そんなこんなで、万端ではないけれどやれるだけのことはやって、ついに当日を迎えた。
心の準備は全然オッケーではなかった。
別のアーティストさんを応援していたころから、関東近郊ならどこまででも行くぜと、富士急なんかもソロ参戦したことがあったが、松戸に行くのは人生初だった。乗り換えも初めての駅でソワソワしたが、途中グッズのトートバッグを見かけ、勝手に救われた気持ちになった。緑の人について行けば会場に辿り着くとはよく言ったものだ。
新松戸駅に到着した。
会場に向かうらしき人を見つけたので、怪しまれないように気をつけながらいそいそとついて行く。……なんせ一人なのだ。
執事のチエホフさんがツイートしていた通り、桜が咲いている。
靴については服と裏腹、早々にザ・エメラルドなGUのパンプスをゲットしていたのだが、母親の忠告を聞いて、スニーカーで行って会場で履き替えることにしていた。……大正解だった。駅から会場まで、しっかりしたお散歩コース程度はあったように思う。
なかなか会場が見えてこないので、無駄にそわそわしていたが、無事に辿り着くことができた。名も知らぬベイベーさんたち、ありがとう。
検温と消毒関門を抜け、チケットをセルフもぎり、どう考えても座席位置を確認する必要なんて無いのだが何故か座席表の掲示を確認、落ち着かない気持ちのままに前方の扉から入って、前に、前に、まだ前に……。だんだんと歩が進まなくなってくるのをどうにか進めて、もう座席のないところまで。

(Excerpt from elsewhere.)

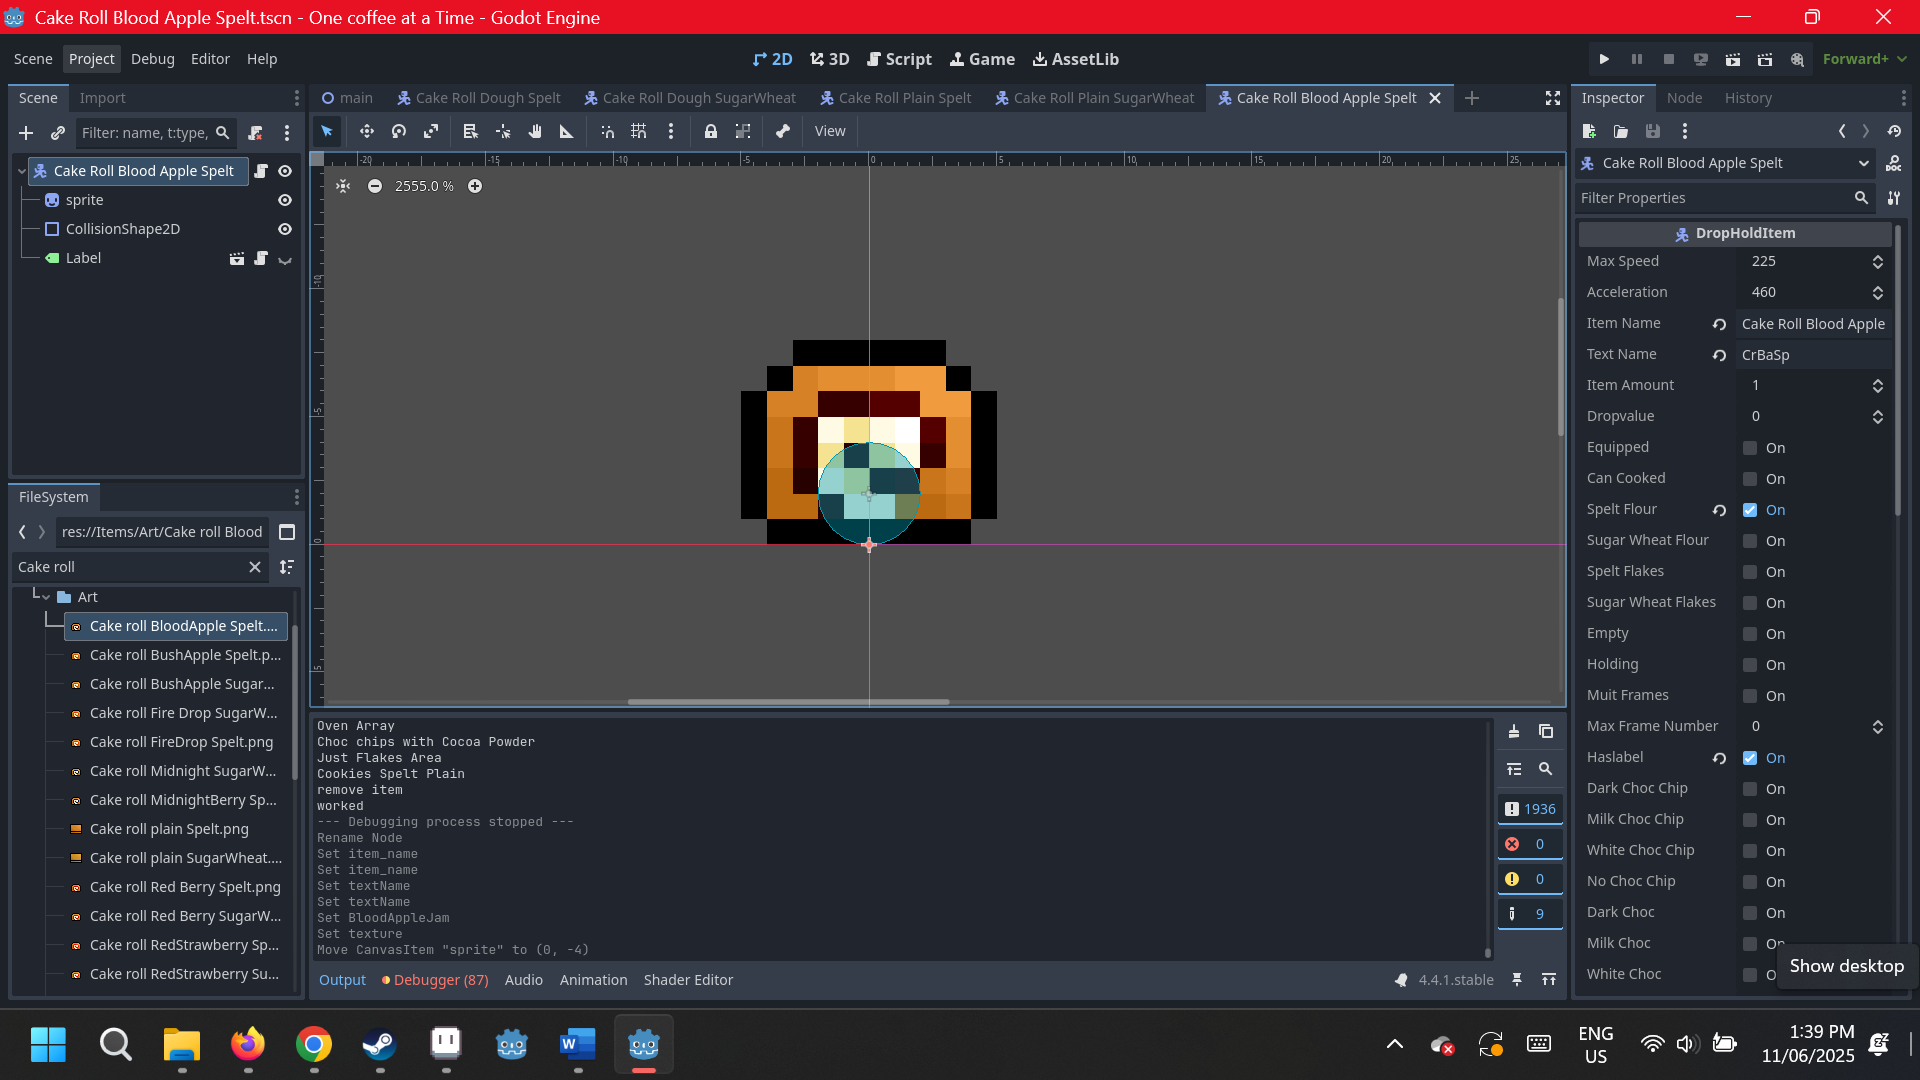Open the Project menu

coord(91,59)
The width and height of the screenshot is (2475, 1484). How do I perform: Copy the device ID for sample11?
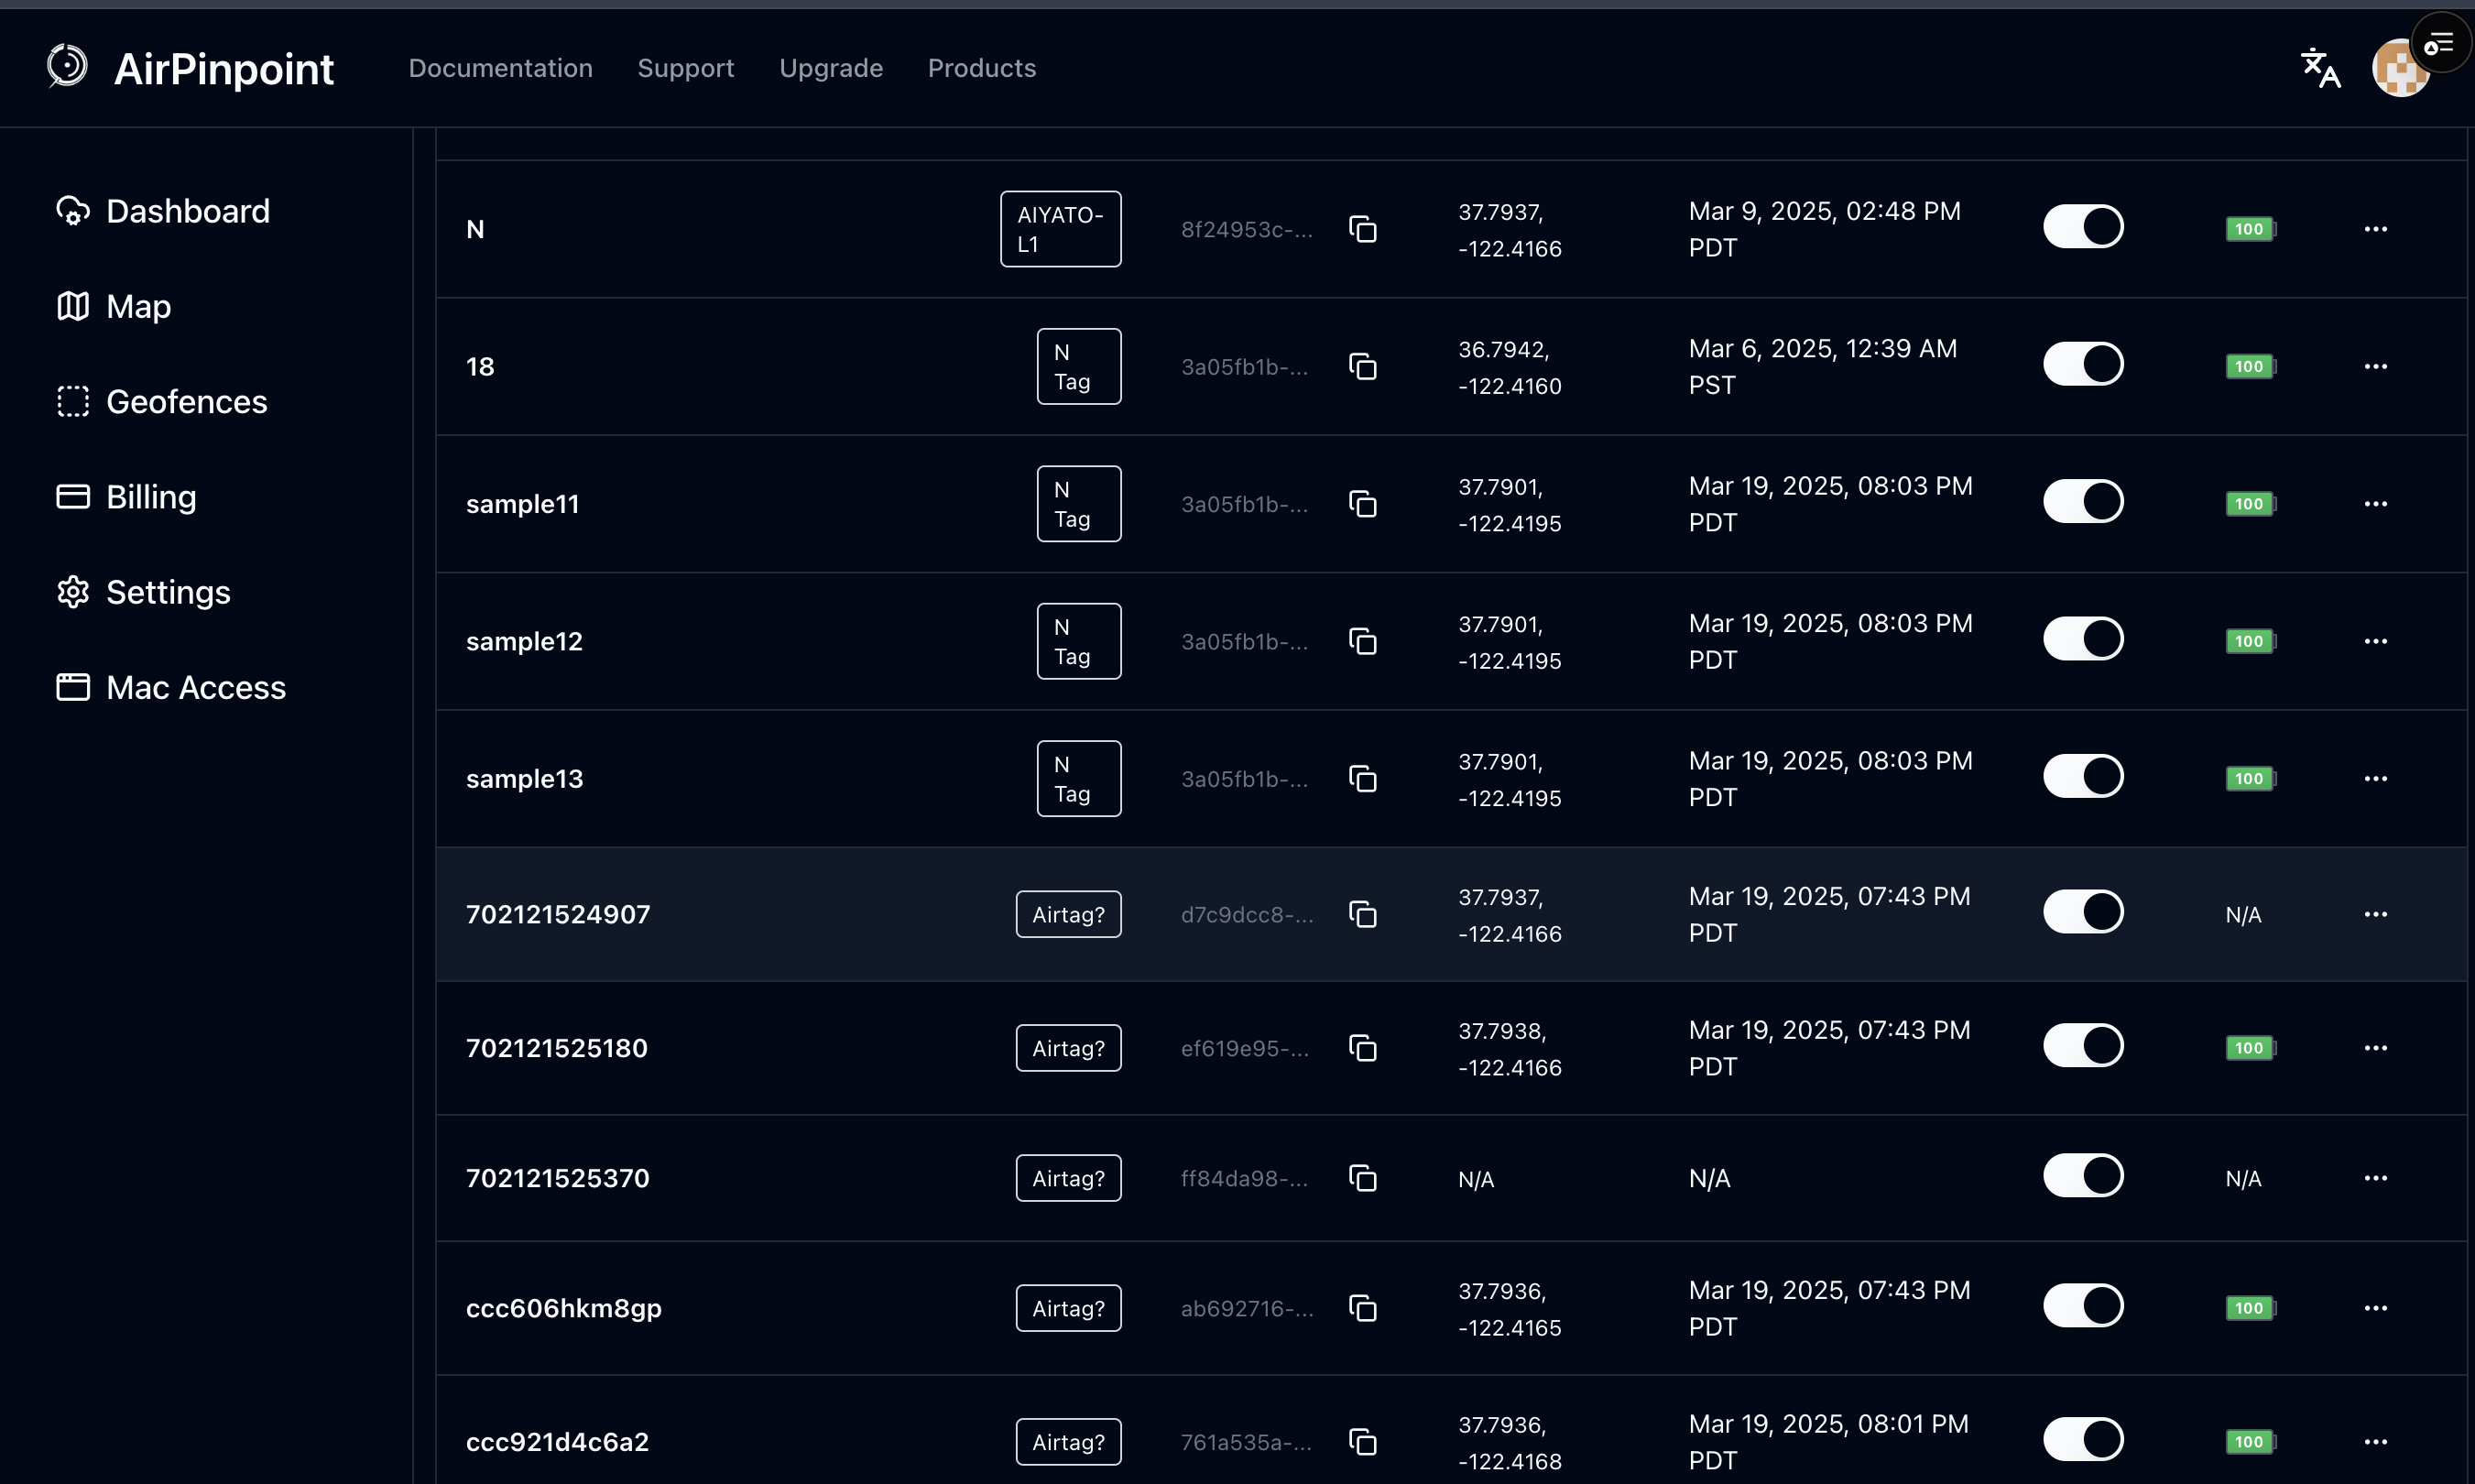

券面の数字と座席の数字をこれでもかと見比べて、ようやく荷物を下ろし、腰を下ろした。軽く辺りを見回すが、前方はまだあまりお客さんは入っていなかった。ただでさえ1席空きであるのに、なんともいえない心細さが募っていく。
遥か高くまでそびえる緞帳の壁。
その麓には、緑にラメの輝ける、SOUL TRAVELERロゴのあしらわれたモニタースピーカーが2台、ボーカル様に。
いそいそと靴を履き替えたり、メガネをかけるかかけまいか悩みながら付け外ししたり、光る指と手首の装着に苦戦したり、前日の夜指先を緑に染めながら組み立てたポンポンの形を整えたり。一晩じゅうガサガサ煩かったと後に母から苦情がきた。
流れているのはまったく聴いたことのない洋楽。聴き入る余裕もなく、これこそがJames Brownなのだと認識できたのは次に参加した公演でのことだった。
気づけば会場内はエメラルドのベイベー&男子で満たされていて、だいぶ直前だったように思うが、両隣にも人が来ていた。右隣は私と同じくおひとりのようで、左隣はなんと、量産っぽい若い方だった。元いた界隈で見慣れていた姿に、思いがけず安堵がもたらされたのはここだけの話である。
緊張していないわけではないが、あまりに厚い緞帳の裏側に迫りくるものはどうにも捉えられず、現実味がないまま、スマートフォンをしまって、タンバリンのない指先を握りしめた。
場内が暗くなり、爆音が響き出し、ギラギラと照明が動き出す。
賑やかなイントロダクションが終わり、しんとすべての音が止んだ刹那、厚い壁が視界の上へ抜けていくその先に――――彼はいた。
ああ、この音は、念願のPurple Diamond、やはりアルバムと同じ、この曲からはじまるのだ、うれしい、望んでいた1曲目だ、その思考もしっかりしながら、目はそこにいる彼を、その一点のみを映した。
じんわりと持ち上がる重低音に高まる期待感、機械のごとく静止状態にあって顔貌を隠していたその手が、ゆっくり、ゆっくり開いていって――――
あまりの美しさに、お人形かもしれないと思ってしまった。
月並みな、と思うだろうか。否、そのとき私は本気でそう思った。
――――――
肝心のライブ本編の記憶は、実はそれほど鮮明ではないのだ。
時間が経って忘れてしまったのではなく(今となってはそれもないとはいえないが)、そもそも録画に失敗しているような感覚である。
厳密には、帰りの電車とその後数日間に書き殴ったメモがあって、何があったか何を思ったか、多少なりとも記すことはできているのだが。それはそれとして、だ。
ぼんやりと、きらきらと、印象とでもいうべきものが、結晶になって、心の中に落ちている。
それが、私の初心者ベイベーの記憶だ。
――愛の試練に得たもの、記録に残せないものを抱えて、私は一生ベイベーなのだ。